### Material for this task:
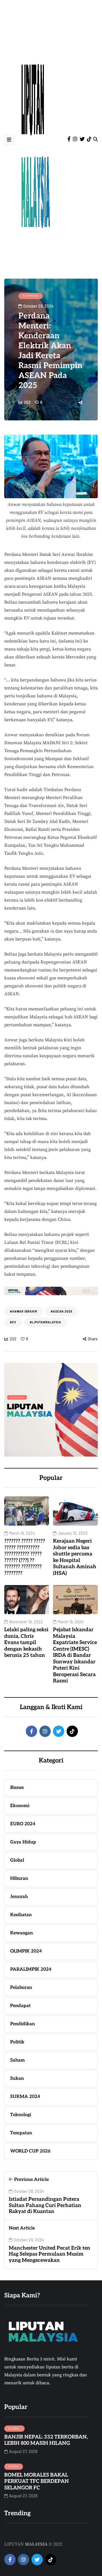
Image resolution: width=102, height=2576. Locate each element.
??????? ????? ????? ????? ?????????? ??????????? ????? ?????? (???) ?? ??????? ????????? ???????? (24, 1557)
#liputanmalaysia (45, 1322)
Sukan (13, 2466)
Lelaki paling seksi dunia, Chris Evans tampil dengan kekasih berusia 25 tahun (26, 1642)
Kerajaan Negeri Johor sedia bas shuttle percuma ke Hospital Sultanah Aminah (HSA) (74, 1557)
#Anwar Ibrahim (23, 1311)
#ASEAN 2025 (61, 1311)
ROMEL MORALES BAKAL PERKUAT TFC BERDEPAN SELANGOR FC (36, 2481)
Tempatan (31, 295)
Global (14, 2428)
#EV (13, 1322)
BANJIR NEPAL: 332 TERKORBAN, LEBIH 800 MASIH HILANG (46, 2440)
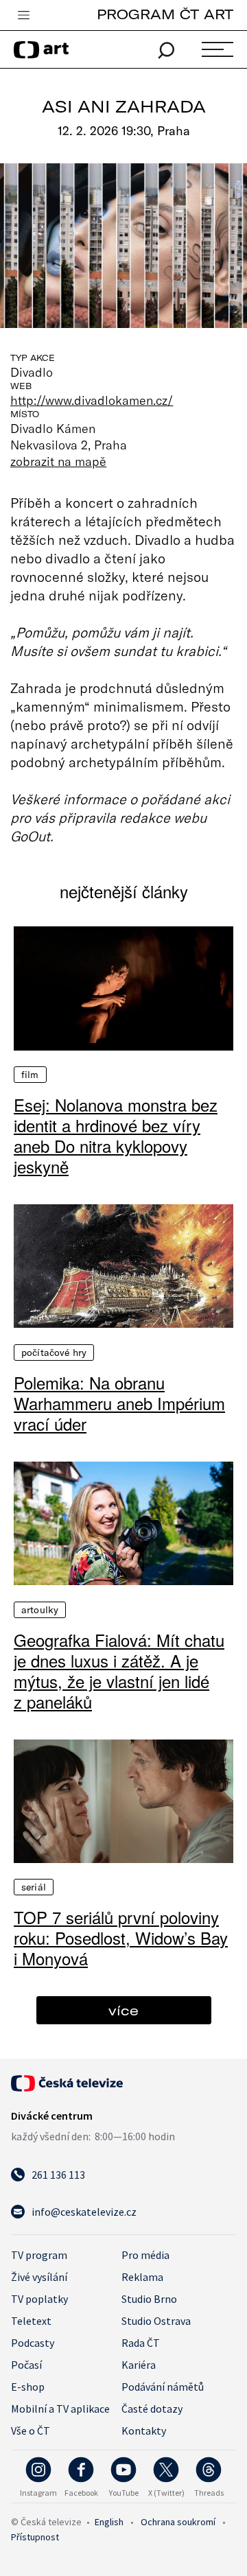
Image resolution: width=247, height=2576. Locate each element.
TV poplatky (39, 2299)
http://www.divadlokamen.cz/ (92, 400)
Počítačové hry (53, 1352)
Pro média (145, 2255)
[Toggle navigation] (23, 15)
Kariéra (138, 2365)
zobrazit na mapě (58, 461)
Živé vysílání (39, 2277)
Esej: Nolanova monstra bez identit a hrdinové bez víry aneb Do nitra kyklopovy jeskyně (115, 1135)
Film (30, 1074)
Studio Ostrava (156, 2321)
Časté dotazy (152, 2408)
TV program (39, 2255)
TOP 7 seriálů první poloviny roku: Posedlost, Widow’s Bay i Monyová (121, 1938)
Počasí (26, 2365)
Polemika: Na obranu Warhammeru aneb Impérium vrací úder (119, 1403)
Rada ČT (140, 2343)
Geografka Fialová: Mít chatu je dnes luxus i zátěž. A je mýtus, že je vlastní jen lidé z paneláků (119, 1671)
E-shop (28, 2386)
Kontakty (143, 2430)
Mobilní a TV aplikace (60, 2408)
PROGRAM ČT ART (165, 14)
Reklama (142, 2277)
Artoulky (39, 1610)
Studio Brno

### Work instruction:
The answer must be every line of the records that contains the word "aneb".

### Answer for the task:
Esej: Nolanova monstra bez identit a hrdinové bez víry aneb Do nitra kyklopovy jeskyně (115, 1135)
Polemika: Na obranu Warhammeru aneb Impérium vrací úder (119, 1403)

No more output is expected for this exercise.